These same families had walked up to the headquarters of the Directorate General of Forces Intelligence (DGFI) the day after Sheikh Hasina's government fell, demanding to be let in so they could rescue their loved ones.
Rab and DGFI need to be disbanded -- there can be no reforms in these forces. We are not looking for just a few token convictions.
The DGFI later issued a statement saying there were no detainees in the Dhaka facility.
The press conference yesterday was organised by Mayer Daak, a platform of families like Hridi's.
"Rab and DGFI need to be disbanded -- there can be no reforms in these forces. We are not looking for just a few token convictions," said Rezaur Rahman Lenin, a human rights researcher.

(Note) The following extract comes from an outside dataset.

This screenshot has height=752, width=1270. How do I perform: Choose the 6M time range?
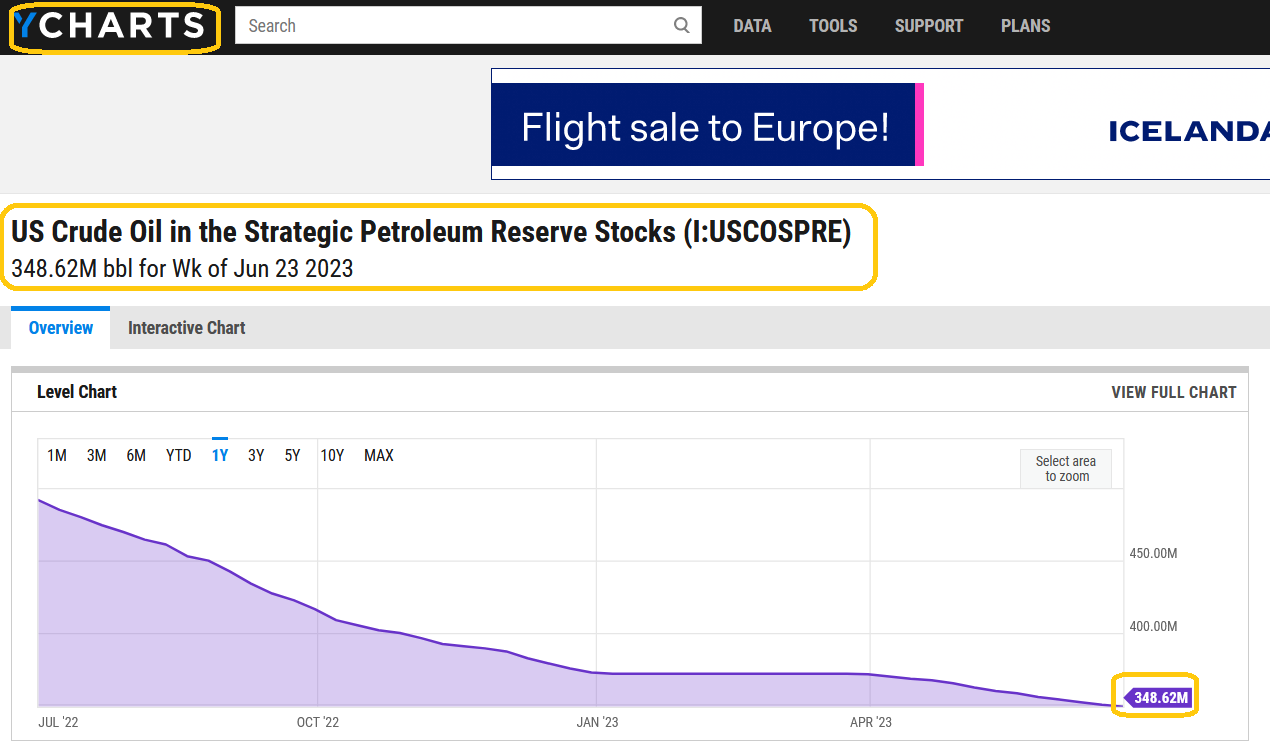(136, 456)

The wife of forcibly disappeared BNP leader Humayun Parvez, Shahnaz Begum, said, "Will we always be political puppets and used as stunts, or will we actually get justice?"
Monorom Polok, son of photojournalist Shafiqul Islam Kajol, who was forcibly disappeared for months, said changing the colour of uniforms is not enough. "All the officers, from the junior most to the top leadership, can commit enforced disappearances again if ordered to do so by the political government. This has to be reformed," he said.
Tasneem Khalil, editor-in-chief of Netra News, presented the findings of their visit to the detention centres.